_Challenge a_:
Update the records from the line containing "2021 (169, 2355)" through the end of the records, putting "Author" in place of "Creator" and changing nothing else. Return only those lines.

_Page excerpt_:
<<<<

FOR THE THREE AND NINE MONTHS ENDED SEPTEMBER 30, 2005

(UNAUDITED)

 

DOJ Investigation and Securities Actions

 

The Department of Justice (“DOJ”) investigation and the securities actions described below present material and significant risks to QCII. The size, scope and nature of the restatements of QCII’s consolidated financial statements for 2001 and 2000, which are described in QCII’s previously issued consolidated financial statements for the year ended December 31, 2002 (“QCII’s 2002 Financial Statements”), affect the risks presented by this investigation and these actions, as these matters involve, among other things, QCII’s prior accounting practices and related disclosures. Plaintiffs in certain of the securities actions have alleged QCII’s restatement of items in support of their claims. We can give no assurance as to the impacts on our and QCII’s financial results or financial condition that may ultimately result from all of these matters. During 2003 and 2004, QCII recorded reserves in its financial statements totaling $750 million in connection with these matters. On October 21, 2004, QCII entered into a settlement with the SEC concluding a formal investigation concerning QCII’s accounting and disclosures, among other subjects, that began in April 2002. The $750 million reserve was reduced by $125 million in December 2004 as a result of a payment in that amount in connection with QCII’s SEC settlement. The remaining reserve amount represents a final payment to be made in connection with the SEC settlement in the amount of $125 million, $400 million that QCII expects to pay to settle the consolidated securities action, as described below (offset by a $10 million payment to QCII from Arthur Andersen LLP, as described below), and the minimum estimated amount of loss QCII believes is probable with respect to the other securities actions described below.

 

QCII has recorded its estimate of the minimum liability of the remaining matters because no estimate of probable loss for these matters is a better estimate than any other amount. If the recorded reserve that will remain after QCII has paid the amount owed under the SEC settlement and the settlement of the consolidated securities action is insufficient to cover these other matters, QCII will need to record additional charges to its statement of operations in future periods. Additionally, QCII is unable at this time to provide a reasonable estimate of the upper end of the range of loss associated with these remaining matters due to their complex nature and current status, and, as a result, the amount QCII has reserved for these matters is its estimate of the lowest end of the possible range of loss. The ultimate outcomes of these matters are still uncertain and there is a significant possibility that the amount of loss QCII may ultimately incur could be substantially more than the reserve it has provided.

>>>>

_Entries provided_:
<<<<

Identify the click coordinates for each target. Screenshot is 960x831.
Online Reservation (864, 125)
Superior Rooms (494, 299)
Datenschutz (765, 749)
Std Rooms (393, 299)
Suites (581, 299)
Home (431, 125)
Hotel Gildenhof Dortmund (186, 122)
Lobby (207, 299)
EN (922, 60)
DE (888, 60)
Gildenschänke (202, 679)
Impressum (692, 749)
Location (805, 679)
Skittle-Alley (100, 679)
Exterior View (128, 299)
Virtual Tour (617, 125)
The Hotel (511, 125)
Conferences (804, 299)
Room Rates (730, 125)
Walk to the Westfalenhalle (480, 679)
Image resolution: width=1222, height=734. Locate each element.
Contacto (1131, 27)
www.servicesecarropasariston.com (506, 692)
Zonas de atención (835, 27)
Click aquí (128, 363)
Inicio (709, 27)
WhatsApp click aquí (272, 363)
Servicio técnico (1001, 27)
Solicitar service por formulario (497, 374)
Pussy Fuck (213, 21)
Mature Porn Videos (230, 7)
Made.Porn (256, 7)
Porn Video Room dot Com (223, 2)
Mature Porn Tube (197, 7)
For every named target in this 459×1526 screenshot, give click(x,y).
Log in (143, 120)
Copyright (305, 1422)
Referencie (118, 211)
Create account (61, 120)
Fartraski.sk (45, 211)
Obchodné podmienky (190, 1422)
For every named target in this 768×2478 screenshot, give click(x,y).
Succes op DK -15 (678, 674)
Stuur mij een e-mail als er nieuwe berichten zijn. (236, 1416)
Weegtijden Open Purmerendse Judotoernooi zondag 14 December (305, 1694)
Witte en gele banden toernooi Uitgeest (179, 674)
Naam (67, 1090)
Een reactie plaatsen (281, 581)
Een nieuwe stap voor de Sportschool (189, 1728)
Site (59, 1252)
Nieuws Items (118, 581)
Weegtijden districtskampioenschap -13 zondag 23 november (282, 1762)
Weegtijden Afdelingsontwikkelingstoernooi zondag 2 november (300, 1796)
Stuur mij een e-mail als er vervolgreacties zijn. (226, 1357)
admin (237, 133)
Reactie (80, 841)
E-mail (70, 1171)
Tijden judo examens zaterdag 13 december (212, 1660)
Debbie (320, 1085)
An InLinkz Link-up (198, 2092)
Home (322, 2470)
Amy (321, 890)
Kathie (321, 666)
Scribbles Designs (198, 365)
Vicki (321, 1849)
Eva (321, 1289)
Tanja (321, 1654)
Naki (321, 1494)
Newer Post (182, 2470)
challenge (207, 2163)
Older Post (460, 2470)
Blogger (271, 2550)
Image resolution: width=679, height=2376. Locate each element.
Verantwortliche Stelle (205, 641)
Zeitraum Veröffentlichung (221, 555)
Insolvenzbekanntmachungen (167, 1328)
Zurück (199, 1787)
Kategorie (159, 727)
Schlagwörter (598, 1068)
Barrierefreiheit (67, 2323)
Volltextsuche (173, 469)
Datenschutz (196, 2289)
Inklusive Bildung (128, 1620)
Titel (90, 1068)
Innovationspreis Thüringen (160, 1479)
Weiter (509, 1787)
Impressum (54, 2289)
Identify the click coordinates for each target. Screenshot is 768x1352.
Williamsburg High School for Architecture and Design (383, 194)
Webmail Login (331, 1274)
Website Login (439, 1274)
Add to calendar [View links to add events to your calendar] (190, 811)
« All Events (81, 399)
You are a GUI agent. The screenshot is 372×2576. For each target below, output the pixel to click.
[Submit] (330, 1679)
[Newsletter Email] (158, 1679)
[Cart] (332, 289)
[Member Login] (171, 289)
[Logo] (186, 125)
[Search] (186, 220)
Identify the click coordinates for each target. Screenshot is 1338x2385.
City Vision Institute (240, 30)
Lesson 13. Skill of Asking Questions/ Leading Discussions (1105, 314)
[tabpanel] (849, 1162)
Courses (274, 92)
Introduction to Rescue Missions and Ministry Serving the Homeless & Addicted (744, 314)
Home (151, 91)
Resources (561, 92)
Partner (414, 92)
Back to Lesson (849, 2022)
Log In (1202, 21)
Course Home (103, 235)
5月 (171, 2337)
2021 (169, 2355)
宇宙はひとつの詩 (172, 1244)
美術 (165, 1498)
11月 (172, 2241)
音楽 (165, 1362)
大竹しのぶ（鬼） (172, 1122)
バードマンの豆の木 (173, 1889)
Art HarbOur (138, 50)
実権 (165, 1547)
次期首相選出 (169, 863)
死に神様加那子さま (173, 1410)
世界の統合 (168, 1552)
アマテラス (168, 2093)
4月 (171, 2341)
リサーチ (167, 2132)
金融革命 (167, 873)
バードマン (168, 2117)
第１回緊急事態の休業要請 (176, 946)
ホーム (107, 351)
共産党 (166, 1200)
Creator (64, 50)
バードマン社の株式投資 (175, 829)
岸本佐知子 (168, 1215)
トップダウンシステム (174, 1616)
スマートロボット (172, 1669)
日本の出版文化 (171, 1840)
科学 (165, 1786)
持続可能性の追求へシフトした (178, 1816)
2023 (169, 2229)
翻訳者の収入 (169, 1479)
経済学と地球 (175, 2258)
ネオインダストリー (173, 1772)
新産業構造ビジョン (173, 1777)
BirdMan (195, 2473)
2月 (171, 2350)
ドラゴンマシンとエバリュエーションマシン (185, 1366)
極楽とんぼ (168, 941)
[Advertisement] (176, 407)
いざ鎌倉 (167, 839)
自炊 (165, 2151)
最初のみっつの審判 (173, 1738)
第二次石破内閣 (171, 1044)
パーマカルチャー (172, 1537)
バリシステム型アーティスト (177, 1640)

>>>>

_Challenge b_:
Go on with the passage about the DOJ investigation and securities actions from where it stops.

_Reply a_:
2021 (169, 2355)
宇宙はひとつの詩 (172, 1244)
美術 (165, 1498)
11月 (172, 2241)
音楽 (165, 1362)
大竹しのぶ（鬼） (172, 1122)
バードマンの豆の木 (173, 1889)
Art HarbOur (138, 50)
実権 (165, 1547)
次期首相選出 (169, 863)
死に神様加那子さま (173, 1410)
世界の統合 (168, 1552)
アマテラス (168, 2093)
4月 (171, 2341)
リサーチ (167, 2132)
金融革命 (167, 873)
バードマン (168, 2117)
第１回緊急事態の休業要請 (176, 946)
ホーム (107, 351)
共産党 (166, 1200)
Author (64, 50)
バードマン社の株式投資 (175, 829)
岸本佐知子 (168, 1215)
トップダウンシステム (174, 1616)
スマートロボット (172, 1669)
日本の出版文化 (171, 1840)
科学 (165, 1786)
持続可能性の追求へシフトした (178, 1816)
2023 (169, 2229)
翻訳者の収入 (169, 1479)
経済学と地球 (175, 2258)
ネオインダストリー (173, 1772)
新産業構造ビジョン (173, 1777)
BirdMan (195, 2473)
2月 (171, 2350)
ドラゴンマシンとエバリュエーションマシン (185, 1366)
極楽とんぼ (168, 941)
[Advertisement] (176, 407)
いざ鎌倉 (167, 839)
自炊 (165, 2151)
最初のみっつの審判 (173, 1738)
第二次石破内閣 (171, 1044)
パーマカルチャー (172, 1537)
バリシステム型アーティスト (177, 1640)

_Reply b_:
 

QCII believes that it is probable that a portion of the recorded reserve for the securities actions will be recoverable from a portion of the insurance proceeds that were placed in a trust to cover its losses and the losses of individual insureds following its November 12, 2003 settlement of disputes with certain of its insurance carriers related to, among other things, the DOJ investigation and securities actions described below. The insurance proceeds are subject to claims by QCII and other insureds for, among other things, the costs of defending certain matters and, as a result, such proceeds are being depleted over time. In any event, the terms and conditions of applicable bylaws, certificates or articles of incorporation, agreements or applicable law may obligate QCII or us to indemnify its or our current and former directors, officers and employees with respect to certain liabilities, and QCII and we have been advancing legal fees and costs to many current and former directors, officers and employees in connection with the DOJ investigation, securities actions and certain other matters.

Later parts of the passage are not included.